老後を迎えた際、貯蓄と年金収入だけで生活を維持できるかどうか、不安を抱いている方もいるでしょう。追加の収入源がなくとも老後生活を送ることができれば理想的ですが、そのためにはどれだけの貯蓄と年金が必要なのでしょうか。その考え方と必要な金額について解説します。
老後にかかる生活費はどれくらい?
老後を貯蓄と年金だけで過ごすために、まず考えるべきは生活費のことです。貯蓄額や年金の受給額をすぐに増やすことはできませんが、生活費であれば現状を知り、改善していくことで比較的早期に改善できます。 生活費は、老後になると劇的に変わるというものではありません。
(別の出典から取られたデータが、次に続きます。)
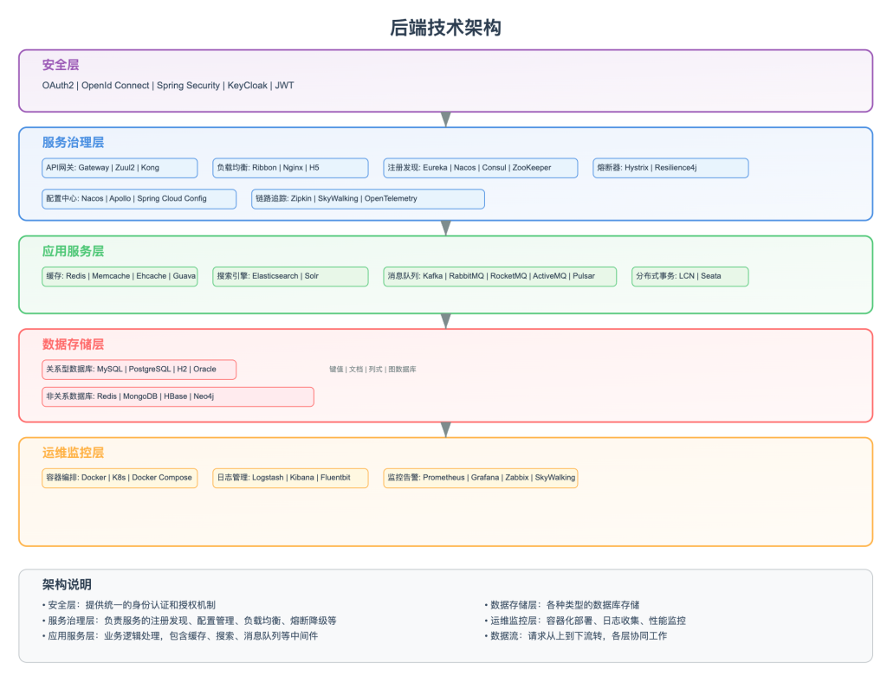Screen dimensions: 887x676
Task: Click the arrow between 安全层 and 服务治理层
Action: tap(446, 119)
医療費がかさむなど、一部の支出の内容や額が変わることはあっても、食費など最低限の生活に必要な支出に関しては、著しく増えることも減ることもそうそうないでしょう。 参考までに、総務省統計局の2022年家計調査によれば、消費支出と非消費支出の合計額は、65歳以上の夫婦のみの無職世帯で26万8508円、65歳以上の単身無職世帯で15万5495円となっています。 もし、この額を大幅に超える生活費がかかっているならば、まずは家計の見直しが必要でしょう。
年金だけでの生活はほぼ不可能
既にお気づきの方もいらっしゃるかと思われますが、現状の年金制度においては、年金収入のみでの生活はほぼ不可能だと考えるべきです。 前述の家計調査によると、65歳以上の夫婦のみの無職世帯では毎月2万2270円、65歳以上の単身無職世帯であっても毎月2万580円の不足が生じています。 このように、統計上、一般的な生活を送るためには毎月2万円程度が不足することになりますが、実際にはもっと多くの不足額が生じることが想定されます。なぜなら、上記統計の収入には、年金などの社会保障給付以外にも何らかの収入が含まれているからです。 社会保障給付以外の収入を考慮に入れなかった場合、仮に、社会保障給付の全額を年金収入と考えたとしても、65歳以上の夫婦のみの無職世帯でおよそ5万円、65歳以上の単身無職世帯ではおよそ3万円の額が不足します。ここから、年金だけでの生活は相当に厳しいと考えられます。